[Stored dataset items]
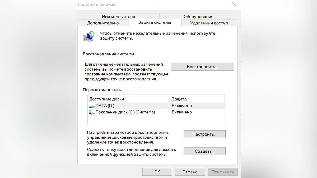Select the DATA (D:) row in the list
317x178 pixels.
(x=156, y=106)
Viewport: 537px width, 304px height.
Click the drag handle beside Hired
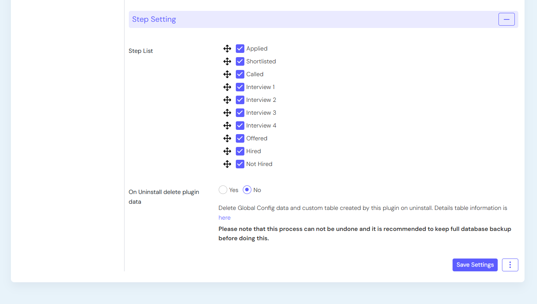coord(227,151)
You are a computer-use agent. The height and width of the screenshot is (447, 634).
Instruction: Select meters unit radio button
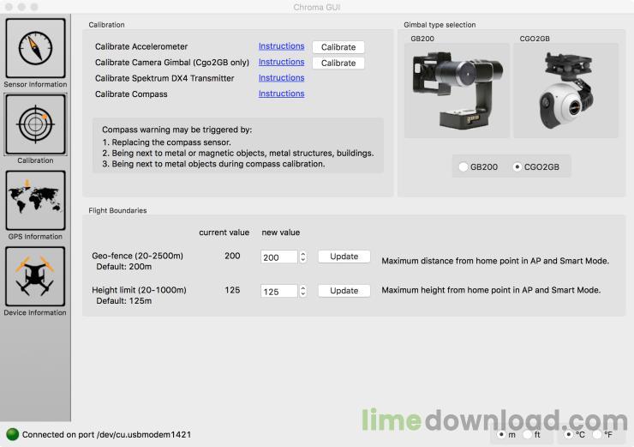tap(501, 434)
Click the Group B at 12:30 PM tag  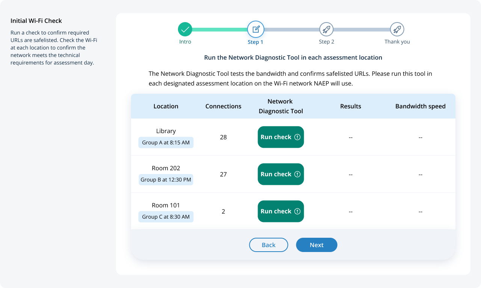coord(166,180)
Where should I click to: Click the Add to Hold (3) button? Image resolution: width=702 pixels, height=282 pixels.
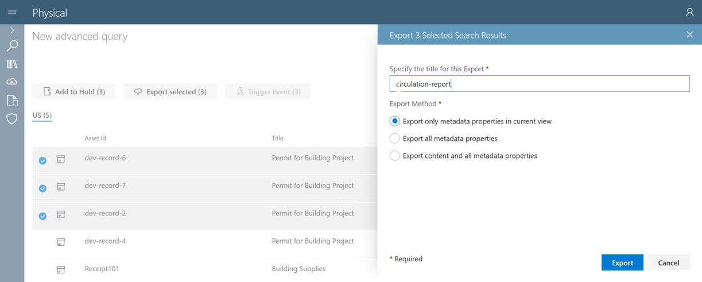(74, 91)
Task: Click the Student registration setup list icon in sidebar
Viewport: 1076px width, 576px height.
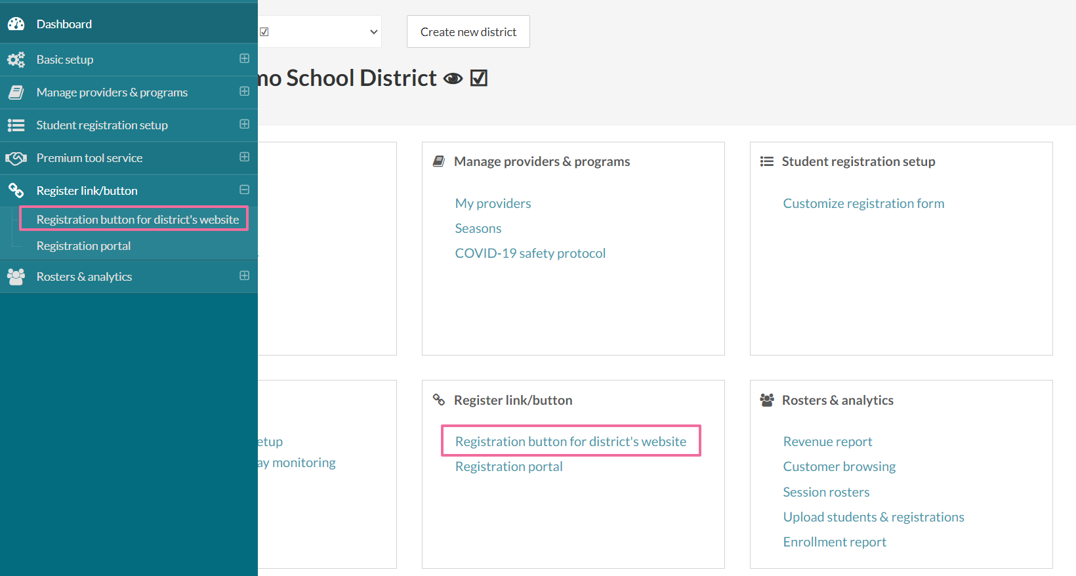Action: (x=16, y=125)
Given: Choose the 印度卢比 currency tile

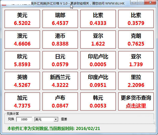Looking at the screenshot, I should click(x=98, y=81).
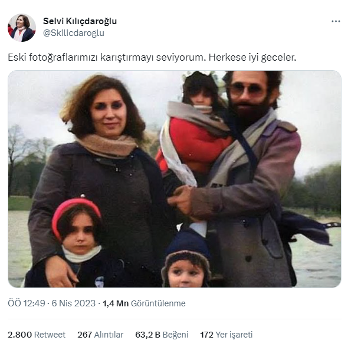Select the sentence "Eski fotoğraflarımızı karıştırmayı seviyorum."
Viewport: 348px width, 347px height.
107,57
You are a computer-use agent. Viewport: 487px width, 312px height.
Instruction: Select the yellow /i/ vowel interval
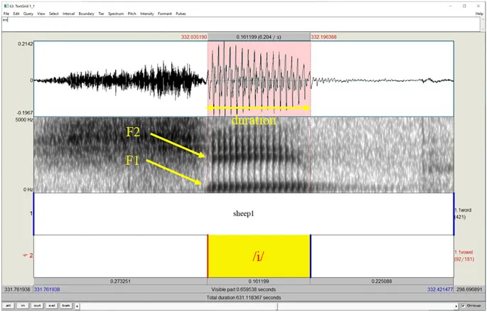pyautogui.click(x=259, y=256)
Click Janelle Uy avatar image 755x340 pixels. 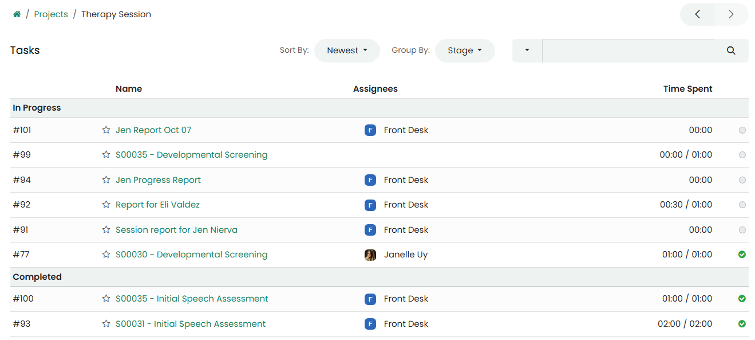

Work task
Each line from the one containing "Where should I" through the final line of the data must be reproduced exactly, both ends included, with no pictures in the copy.

Problem solution
Where should I click to: Click the Add to Hold (3) button? Image resolution: width=702 pixels, height=282 pixels.
(74, 91)
Task: Click the Student registration setup list icon in sidebar
Viewport: 1076px width, 576px height.
Action: (x=16, y=125)
Given: Choose the 印度卢比 currency tile

Looking at the screenshot, I should click(x=98, y=81).
Select the sentence "Eski fotoğraflarımızı karıştırmayı seviyorum."
Viewport: 348px width, 347px height.
107,57
You are a computer-use agent. Viewport: 487px width, 312px height.
Instruction: Select the yellow /i/ vowel interval
pyautogui.click(x=259, y=256)
Click Janelle Uy avatar image 755x340 pixels. 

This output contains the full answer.